Most of us know the story Jesus tells in response to the question. A Jewish man is attacked by robbers and left for dead. A fellow Jew who is a minister and another person who works at the church left him there to rot, but a most unlikely hero steps up and saves the man: a Samaritan.
Samaritans were despised by Jews and would be the last person a Jew would expect to help them out. After the story Jesus asks, “Who was a neighbour to the man?” and the Lawyer replies, “the one who showed pity.” He couldn’t even bring himself to say the word “Samaritan!” Jesus then says, go and do likewise … but wait a minute. Go and do what? Before you rush to the conclusion, think for a second about what prompted the story.
The story was supposed to answer the question “Who is my neighbour?” The answer? Everyone! You are obligated to to treat everyone the way you would like to be treated (See Matt 7:12 for another frame to the same teaching). Who is eligible for this kind of assistance? Everyone. This story is not primarily about helping others. Does Jesus teach that we should help others? Yes (Matt 25:31-46). But think for a second, who in this story would the listeners identify with? Who do you picture yourself as in this story?
Most of us have a form of spiritual dyslexia. We take a teaching and completely reverse it in order to be a little more palatable. When I hear this story I picture myself as the Samaritan. For me the meaning is “go and do likewise.” Go and serve people who are different than you. That’s all well and good but that is not what the listeners of this story were getting.
Who would they identify with? They would certainly see themselves as the beaten man. No self respecting Jew could see himself as a Samaritan. The Jewish listening audience heard a very different story than I hear. They heard Jesus saying, “receive the hospitality of the stranger.” That was outrageous! To help a Samaritan was inconceivable, but to receive the help of one! That was even worse. Before you and I get too judgmental, we must recognize that we are just the same.
Being a servant, especially serving those who are different than us is hard, but maybe the reason we have difficulty serving someone different is because we have even more trouble imagining ourselves as being in a position of weakness. What if we were the broken, and beaten one?
This is one of the neglected messages of Luke 10. We are being called to practice something harder than being a Good Samaritan. Jesus is calling us to understand ourselves, individually and as a church community, as being rescued by strangers and foreigners, rescued by the wrong kind of people. We need to see ourselves as beaten, hungry, hurting, and lost at the side of the road. Jesus is asking us to receive love from people who we don’t know and have no reason to trust.
That is the call of the missional church. You can’t really serve someone until you can receive help from them too. When we come as the ones with power. The ones with it all together. We are benevolent imperialists; the “more fortunate” ones who are giving a hand-out to those “less fortunate.” You can’t give people a hand up until you stand with them and you receive as well as give.

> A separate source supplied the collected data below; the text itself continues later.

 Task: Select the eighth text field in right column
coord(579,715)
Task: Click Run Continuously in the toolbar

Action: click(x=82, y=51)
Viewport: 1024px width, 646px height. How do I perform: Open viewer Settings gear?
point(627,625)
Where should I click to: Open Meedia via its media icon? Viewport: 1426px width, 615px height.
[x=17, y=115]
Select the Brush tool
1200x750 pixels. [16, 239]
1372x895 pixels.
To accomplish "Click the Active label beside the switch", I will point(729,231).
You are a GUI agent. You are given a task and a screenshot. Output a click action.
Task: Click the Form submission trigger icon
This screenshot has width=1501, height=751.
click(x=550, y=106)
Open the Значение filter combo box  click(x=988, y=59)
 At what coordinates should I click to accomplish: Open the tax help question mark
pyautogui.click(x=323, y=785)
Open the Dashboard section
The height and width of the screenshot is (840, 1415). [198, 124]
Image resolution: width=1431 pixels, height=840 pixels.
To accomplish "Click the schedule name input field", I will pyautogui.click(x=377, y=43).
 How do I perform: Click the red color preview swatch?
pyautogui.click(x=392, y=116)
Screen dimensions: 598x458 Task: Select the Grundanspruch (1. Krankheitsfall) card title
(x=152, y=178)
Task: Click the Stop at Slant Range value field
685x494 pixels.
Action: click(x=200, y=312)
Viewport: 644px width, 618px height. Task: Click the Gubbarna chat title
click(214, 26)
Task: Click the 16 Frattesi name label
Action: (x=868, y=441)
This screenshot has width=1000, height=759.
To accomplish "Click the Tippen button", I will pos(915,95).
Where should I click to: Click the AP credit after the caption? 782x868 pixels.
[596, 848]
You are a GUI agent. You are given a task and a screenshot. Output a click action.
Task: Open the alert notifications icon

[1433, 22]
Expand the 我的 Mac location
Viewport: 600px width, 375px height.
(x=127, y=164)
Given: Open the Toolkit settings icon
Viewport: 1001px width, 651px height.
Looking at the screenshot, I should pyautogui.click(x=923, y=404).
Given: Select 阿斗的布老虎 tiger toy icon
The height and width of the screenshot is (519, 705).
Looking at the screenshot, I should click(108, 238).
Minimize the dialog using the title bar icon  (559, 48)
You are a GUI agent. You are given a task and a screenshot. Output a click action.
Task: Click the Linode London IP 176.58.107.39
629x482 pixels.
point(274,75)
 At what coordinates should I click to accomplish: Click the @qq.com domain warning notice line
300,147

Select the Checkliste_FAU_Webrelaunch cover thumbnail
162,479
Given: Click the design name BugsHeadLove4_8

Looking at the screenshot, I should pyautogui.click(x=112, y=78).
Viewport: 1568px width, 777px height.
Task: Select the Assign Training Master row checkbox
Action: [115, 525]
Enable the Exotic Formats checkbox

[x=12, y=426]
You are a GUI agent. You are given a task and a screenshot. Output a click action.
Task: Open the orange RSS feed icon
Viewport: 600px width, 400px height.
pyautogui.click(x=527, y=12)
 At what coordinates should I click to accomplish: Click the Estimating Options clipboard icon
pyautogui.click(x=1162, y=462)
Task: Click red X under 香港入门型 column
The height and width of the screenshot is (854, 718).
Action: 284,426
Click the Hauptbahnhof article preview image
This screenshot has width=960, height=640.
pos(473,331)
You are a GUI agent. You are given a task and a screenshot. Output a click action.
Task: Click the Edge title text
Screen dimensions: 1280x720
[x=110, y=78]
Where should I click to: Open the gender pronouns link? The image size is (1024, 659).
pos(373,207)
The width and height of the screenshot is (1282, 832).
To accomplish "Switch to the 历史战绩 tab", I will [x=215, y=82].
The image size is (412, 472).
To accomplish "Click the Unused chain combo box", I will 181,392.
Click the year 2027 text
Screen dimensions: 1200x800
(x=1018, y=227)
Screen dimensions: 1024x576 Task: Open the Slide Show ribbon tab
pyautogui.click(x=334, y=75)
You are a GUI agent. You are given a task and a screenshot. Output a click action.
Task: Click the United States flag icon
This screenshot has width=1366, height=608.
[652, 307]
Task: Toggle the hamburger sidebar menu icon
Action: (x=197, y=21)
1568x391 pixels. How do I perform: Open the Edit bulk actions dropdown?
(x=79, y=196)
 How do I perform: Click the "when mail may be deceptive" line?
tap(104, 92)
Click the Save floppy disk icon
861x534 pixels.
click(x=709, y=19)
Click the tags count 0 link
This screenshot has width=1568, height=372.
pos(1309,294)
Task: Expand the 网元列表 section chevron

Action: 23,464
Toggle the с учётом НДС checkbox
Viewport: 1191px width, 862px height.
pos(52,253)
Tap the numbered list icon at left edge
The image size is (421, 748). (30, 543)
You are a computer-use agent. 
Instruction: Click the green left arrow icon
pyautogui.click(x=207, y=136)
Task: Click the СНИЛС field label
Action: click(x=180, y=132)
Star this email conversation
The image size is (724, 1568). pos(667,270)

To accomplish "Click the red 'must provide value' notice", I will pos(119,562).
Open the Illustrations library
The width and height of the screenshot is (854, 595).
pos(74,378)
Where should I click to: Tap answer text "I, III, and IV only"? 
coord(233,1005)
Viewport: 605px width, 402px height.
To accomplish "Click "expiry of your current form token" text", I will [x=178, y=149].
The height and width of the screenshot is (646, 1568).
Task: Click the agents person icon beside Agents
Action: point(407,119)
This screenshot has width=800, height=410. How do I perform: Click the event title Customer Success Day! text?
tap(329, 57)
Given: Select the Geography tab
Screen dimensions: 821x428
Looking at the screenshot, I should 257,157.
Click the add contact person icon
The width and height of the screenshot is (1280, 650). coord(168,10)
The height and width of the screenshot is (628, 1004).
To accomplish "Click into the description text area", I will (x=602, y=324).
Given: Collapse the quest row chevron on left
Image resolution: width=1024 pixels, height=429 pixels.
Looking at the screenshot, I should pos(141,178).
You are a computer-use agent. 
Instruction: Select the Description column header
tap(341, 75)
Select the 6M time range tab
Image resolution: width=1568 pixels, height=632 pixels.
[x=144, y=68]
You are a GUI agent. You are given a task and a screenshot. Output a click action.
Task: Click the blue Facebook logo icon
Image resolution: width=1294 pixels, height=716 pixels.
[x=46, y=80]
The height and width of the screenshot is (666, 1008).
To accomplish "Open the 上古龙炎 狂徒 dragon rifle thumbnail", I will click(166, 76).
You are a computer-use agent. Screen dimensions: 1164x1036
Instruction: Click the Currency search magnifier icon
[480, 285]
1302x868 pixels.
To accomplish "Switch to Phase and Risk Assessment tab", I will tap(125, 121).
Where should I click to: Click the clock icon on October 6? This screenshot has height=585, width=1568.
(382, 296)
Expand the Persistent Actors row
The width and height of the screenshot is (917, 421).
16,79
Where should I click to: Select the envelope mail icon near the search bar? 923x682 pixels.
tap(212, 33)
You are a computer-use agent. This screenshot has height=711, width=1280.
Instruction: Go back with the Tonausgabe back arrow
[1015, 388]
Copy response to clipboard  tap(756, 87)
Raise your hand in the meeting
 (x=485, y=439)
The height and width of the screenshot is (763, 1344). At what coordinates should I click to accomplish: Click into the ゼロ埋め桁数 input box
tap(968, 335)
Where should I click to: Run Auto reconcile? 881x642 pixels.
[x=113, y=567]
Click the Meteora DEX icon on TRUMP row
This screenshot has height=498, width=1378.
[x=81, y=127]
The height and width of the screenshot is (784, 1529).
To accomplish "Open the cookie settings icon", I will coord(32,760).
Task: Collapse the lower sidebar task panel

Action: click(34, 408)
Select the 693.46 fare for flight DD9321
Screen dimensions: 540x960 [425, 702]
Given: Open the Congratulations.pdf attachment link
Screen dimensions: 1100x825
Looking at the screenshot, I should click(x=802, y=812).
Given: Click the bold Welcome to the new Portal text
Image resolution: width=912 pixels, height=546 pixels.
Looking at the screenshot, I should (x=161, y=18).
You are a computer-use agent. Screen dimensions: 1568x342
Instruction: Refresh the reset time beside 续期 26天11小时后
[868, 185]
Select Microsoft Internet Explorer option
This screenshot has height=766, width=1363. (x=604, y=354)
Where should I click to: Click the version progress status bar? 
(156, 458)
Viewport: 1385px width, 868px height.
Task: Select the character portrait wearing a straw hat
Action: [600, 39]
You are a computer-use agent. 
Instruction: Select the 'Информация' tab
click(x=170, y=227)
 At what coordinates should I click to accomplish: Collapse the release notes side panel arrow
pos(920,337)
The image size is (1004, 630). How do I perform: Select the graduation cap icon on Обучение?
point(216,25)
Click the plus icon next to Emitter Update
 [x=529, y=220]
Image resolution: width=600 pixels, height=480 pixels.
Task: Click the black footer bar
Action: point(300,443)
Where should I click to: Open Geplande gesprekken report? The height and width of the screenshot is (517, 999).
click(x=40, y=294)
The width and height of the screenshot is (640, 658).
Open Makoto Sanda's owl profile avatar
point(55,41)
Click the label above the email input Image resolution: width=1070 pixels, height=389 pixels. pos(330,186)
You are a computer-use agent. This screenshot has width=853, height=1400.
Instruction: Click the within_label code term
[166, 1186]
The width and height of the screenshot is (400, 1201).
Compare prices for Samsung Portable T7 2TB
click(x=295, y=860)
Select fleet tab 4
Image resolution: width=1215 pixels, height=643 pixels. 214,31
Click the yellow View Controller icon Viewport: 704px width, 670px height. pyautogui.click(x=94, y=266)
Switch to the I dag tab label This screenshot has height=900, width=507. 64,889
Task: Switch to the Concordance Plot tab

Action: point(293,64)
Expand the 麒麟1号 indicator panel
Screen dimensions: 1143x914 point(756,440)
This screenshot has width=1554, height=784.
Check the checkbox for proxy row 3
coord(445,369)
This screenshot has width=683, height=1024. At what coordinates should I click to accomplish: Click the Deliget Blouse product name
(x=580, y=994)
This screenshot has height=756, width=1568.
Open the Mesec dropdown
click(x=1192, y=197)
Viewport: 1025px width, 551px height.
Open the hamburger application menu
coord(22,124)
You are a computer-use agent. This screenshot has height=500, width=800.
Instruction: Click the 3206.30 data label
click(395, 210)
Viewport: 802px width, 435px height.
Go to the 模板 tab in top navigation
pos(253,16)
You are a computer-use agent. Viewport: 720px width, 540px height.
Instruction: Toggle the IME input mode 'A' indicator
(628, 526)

The missional church doesn’t look for safe convenient ways to deliver our benevolence on the poor. The missional church keeps it’s eyes open to the work of the Holy Spirit and seeks to stand in solidarity with the poor; to give as well as receive.
The missional church doesn’t seek ways to maintain control. It looks for ways to give control up. I’ve got lots to say about that, but it can wait for another day.